Окрестности Хедингтон-хаус дышали спокойствием и безмятежностью, как Адриа и представлял себе. Прежде чем нажать на кнопку звонка, Сара посмотрела на Адриа, улыбнулась, и он почувствовал себя самым любимым мужчиной на свете и должен был сдержаться, чтобы не зацеловать ее до смерти в тот момент, когда горничная открыла дверь, а за ее спиной показалась роскошная фигура Алины Гинцбург. Сара и ее дальняя родственница молча обнялись, как давние подруги, которые не виделись тысячу лет; или как коллеги, которые глубоко уважают друг друга, но при этом продолжают соперничать; или как две хорошо воспитанные дамы, одна гораздо моложе другой, которые бог знает по каким правилам этикета должны были обращаться друг с другом крайне учтиво; или как тетя и племянница, которые раньше никогда в жизни не встречались; или как два человека, знавшие, что они были бы на волосок от попадания в лапы абвера, гестапо или СС, если бы судьбе угодно было поселить их в тяжелые времена в неблагоприятном месте. Потому что зло старается поломать все мечты о счастье, сколь бы скромными они ни были, и рвется разрушить как можно больше всего вокруг. Сперматозоиды, яйцеклетки, бешеные танцы, преждевременные смерти, путешествия, бегства, знакомства, иллюзии, сомнения, ссоры, примирения, переезды и прочие многочисленные трудности, мешавшие произойти этой встрече, исчезли, растопленные теплыми объятиями двух незнакомок, двух немолодых женщин – одной сорок шесть, второй за семьдесят. Обе они молчали и улыбались, стоя передо мной в дверях Хедингтон-хаус. Странная штука жизнь.
– Проходите.
Она протянула мне руку, не переставая улыбаться. Мы молча обменялись рукопожатиями. Два рукописных автографа Баха, вставленные в раму, радовали гостей. Я не без труда подавил волнение и смог ответить Алине Гинцбург вежливой улыбкой.
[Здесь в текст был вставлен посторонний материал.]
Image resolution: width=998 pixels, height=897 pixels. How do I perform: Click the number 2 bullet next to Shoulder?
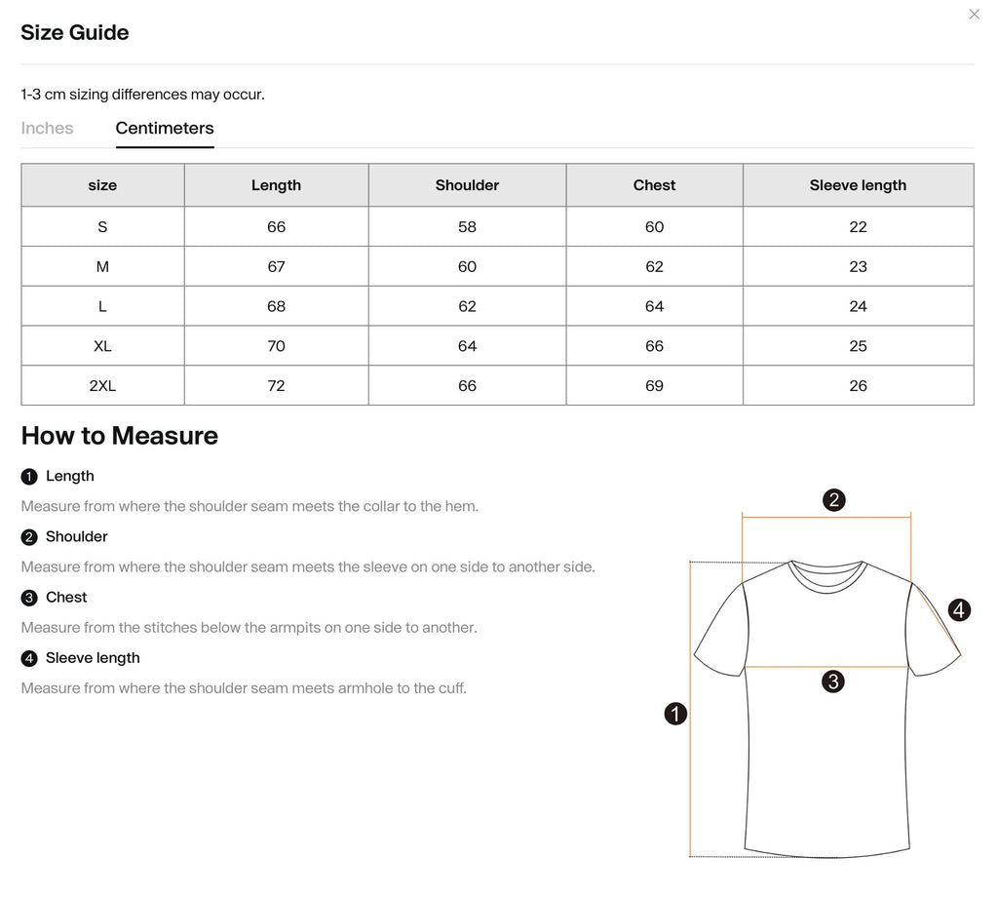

Мы провели два незабываемых часа в кабинете Исайи Берлина, на верхнем этаже Хедингтон-хаус, в окружении книг, рядом с часами на каминной полке, которые слишком быстро отсчитывали время. Берлин был в подавленном состоянии, как будто чувствовал, что близится его час. Он слушал Алину, слегка улыбался и повторял: у меня почти не осталось пороху. Продолжать надо вам. А потом тихо сказал: я не боюсь смерти. Она меня злит. Смерть меня раздражает, но не пугает. Когда ты есть, смерти нет. Когда есть смерть, нет тебя. Поэтому бояться ее – пустая трата времени. По тому, сколько он говорил о смерти, я понял, что он ее боится. Быть может, так же, как я. А потом он добавил: Витгенштейн говорил, что смерть не является фактом жизни. И Адриа пришло в голову спросить, чем его поразила жизнь.
– Поразила? – Он задумался. Тиканье часов, словно идущее откуда-то совсем издалека, проникло в комнату и в наши мысли. – Поразила… – повторил он и наконец решился сказать: – А вот чем. Просто тем, что я смог прожить в безмятежности и с таким удовольствием, несмотря на все ужасы, в самом худшем из всех веков, какие знало человечество. Потому что он был несравненно хуже остальных. И не только для евреев.